Machine Learning

The Kalman Filter

How a noisy sensor and a guess become a confident estimate

The Kalman filter is a recursive algorithm that fuses a noisy measurement with a motion model to estimate a hidden state in real time, optimally weighting each by its uncertainty via the Kalman gain — O(n³) per step in the state dimension.

Per-step costO(n³) in state dim n
State storedmean x̂ + covariance P
OptimalityMMSE for linear-Gaussian
MemoryO(n²) — no history kept
InventedRudolf Kálmán, 1960

Interactive visualization

Press play, or step through manually. The visualization is yours to drive — try it before reading on.
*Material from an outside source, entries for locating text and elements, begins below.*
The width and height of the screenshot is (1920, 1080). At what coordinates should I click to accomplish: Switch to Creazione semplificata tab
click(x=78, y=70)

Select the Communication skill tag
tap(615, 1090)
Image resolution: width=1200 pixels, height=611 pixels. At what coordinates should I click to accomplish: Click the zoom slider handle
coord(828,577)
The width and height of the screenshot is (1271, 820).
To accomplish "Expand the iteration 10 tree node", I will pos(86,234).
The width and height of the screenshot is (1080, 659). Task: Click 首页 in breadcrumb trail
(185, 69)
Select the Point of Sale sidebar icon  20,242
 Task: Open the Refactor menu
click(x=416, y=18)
Open visualization fullscreen ↗

Watch the 60-second explainer

A condensed visual walkthrough — narrated, captioned, under a minute.

The intuition: two bad estimates make one good one

Suppose you are tracking a drone. Your GPS gives you a position, but it jitters by a few meters every reading. You also have a physics model — last frame the drone was here, moving this fast, so this frame it should be roughly there. The model drifts over time, but it is smooth. Neither source alone is trustworthy. The Kalman filter's whole idea is that if you know how wrong each source tends to be, you can blend them into an estimate that is better than either one.

Rudolf Kálmán published the algorithm in 1960. Within a decade it was running on the Apollo Guidance Computer, fusing inertial measurements with star sightings to navigate to the Moon — on a machine with about 2 KB of RAM. Today it sits underneath GPS, radar tracking, robot localization, battery state-of-charge estimation, and the sensor fusion in your phone that merges accelerometer and gyroscope into a stable orientation.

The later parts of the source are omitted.